**本文**
「最近どう?」と切り出すことが、ここまでしっくりくる状況があったでしょうか。オンラインツールの恩恵を受けながらも、「話を聞く」行為を複雑に体験したいと願うのは、編集者やライターだけではないはずです。さて、「このタイミングでどうしてるかな〜」という軽い気持ちとソーシャルディスタンスを持って、近況気になるあの人に声をかけていく本企画。第1回は、大阪・田辺で本屋「LVDB BOOKS」を営む上林翼(かんばやし・つばさ)さんです。
緊急事態宣言下のガーデニングと妖精と大阪
谷町線・田辺駅に着いて、TwitterでDMを送るとすぐに上林さんから返事がきた。「地下鉄から来るなら花まる弁当寄ってほしいです!」「18時以降半額なんで笑」。花まる弁当とは、田辺駅から徒歩5分ほどのところにあるお弁当屋さんで、ことあるごとに上林さんからおすすめされている。梅雨の肌にまとわりつく空気をかき分けて、念願の花まる弁当へ。
店先のスチールラックには、発泡スチロールの箱がいくつか置かれ、なかには弁当や各種お惣菜が詰め込まれていた。ルーローハン、ガパオライス、ヤンニョムチキン、ジャークチキン、タイ風春巻きなどアジア圏のごはんが中心。氷水につかったタイのチャーンビールや、ケースに詰められた落花生もある。いろんなものを食べたい気持ちをおさえて、ルーローハンと春巻きと漬物を買う。これで1,000円ぽっきりだからすごい。毎日通いたい。
田辺駅から徒歩6〜7分、閑静な住宅地の入り組んだ路地の一角にLVDB BOOKSがある。お弁当の袋を片手にお店へ入ると、お客さんが上林さんと談笑している。久しぶりにLVDBの本棚を眺め、入荷したものをチェック。新興の音楽レーベル「immeasurable」のフィールドレコーディング作品や、韓国の出版社「the object」から発刊された写真アーカイブ研究所資料集などの目新しいものから、壁際に積み上げられた古本・レコードの山まで。「持続化給付金で仕入れました」と、新刊が積まれた什器をカウンターごしに指差す上林さん。本やレコードをちら見しながら、ぽつぽつと話しはじめる。

**表示データ**
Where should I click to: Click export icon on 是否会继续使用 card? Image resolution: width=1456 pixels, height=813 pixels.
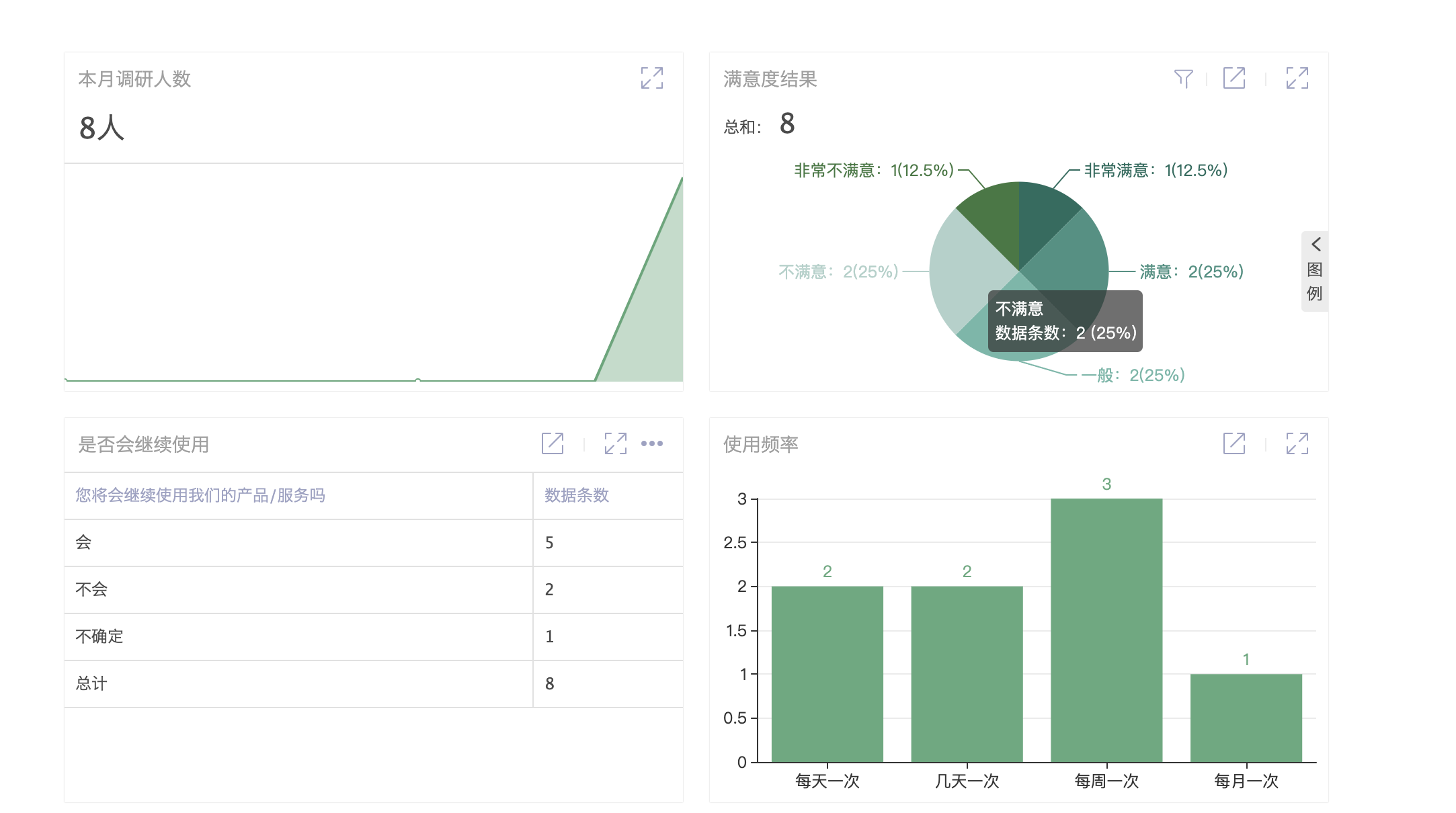553,443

**取り組む課題**
(a) LVDB BOOKSの訪問記で、筆者が花まる弁当で買ったものは何か。
(b) LVDB BOOKSの訪問記を引き継ぎ、最後の文の後に続けて書き進めること。

**期待される出力**
(a) ルーローハンと春巻きと漬物。

(b)
ーーここ最近は、どんなことしていました?
上林:アーティストの小指さんがWebメディアに寄稿していた日記がすごく良くて。例えば、「この街は花が多い。それは今日初めて知ったことだった。」(Webメディア「she is」2020年4月4日、12日(小指)/違う場所の同じ日の日記)ってくだりとか。僕自身ここ2〜3ヶ月は花や木々の様子をずっと見ていたので。
ーー4〜5月の緊急事態宣言下はずっと自宅に?
上林:実は毎日お店には来ていたんです。といってもオープンしていないのでお客さんは来ないし、変化があるものといえば庭の風景、植物だけなんですよ。まあ、ガーデニングというと少し大げさなんですが、狭い庭を今も整えています。竹が生えていたのを引っこ抜いたり。根っこが隣の家から塀を潜ってこちらへ来ていたみたいで、だいぶ苦労しましたが……。あそこにあるのはバラですね。サルビアは速攻で虫に食われちゃって。谷町六丁目にある「abcde」で植物を買って、植え替えたりしています。
ーーガーデニングのほかには? 前に雑誌をつくるって言ってましたよね。
上林:2年くらいタイトルをずっと考えていたんですけど、やっと閃いたので調子にのってツイートしたら、めっちゃ反応あって。普段、僕が入荷した本の紹介をしても誰もいいねしてくれないのに(笑)。コンセプトは単純で、毎号3〜4人に話を聞く。第1号は妖精特集で、第2号は南田辺の「スタンドアサヒ」だけで100ページくらいつくれるんじゃないかな。
ーー妖精?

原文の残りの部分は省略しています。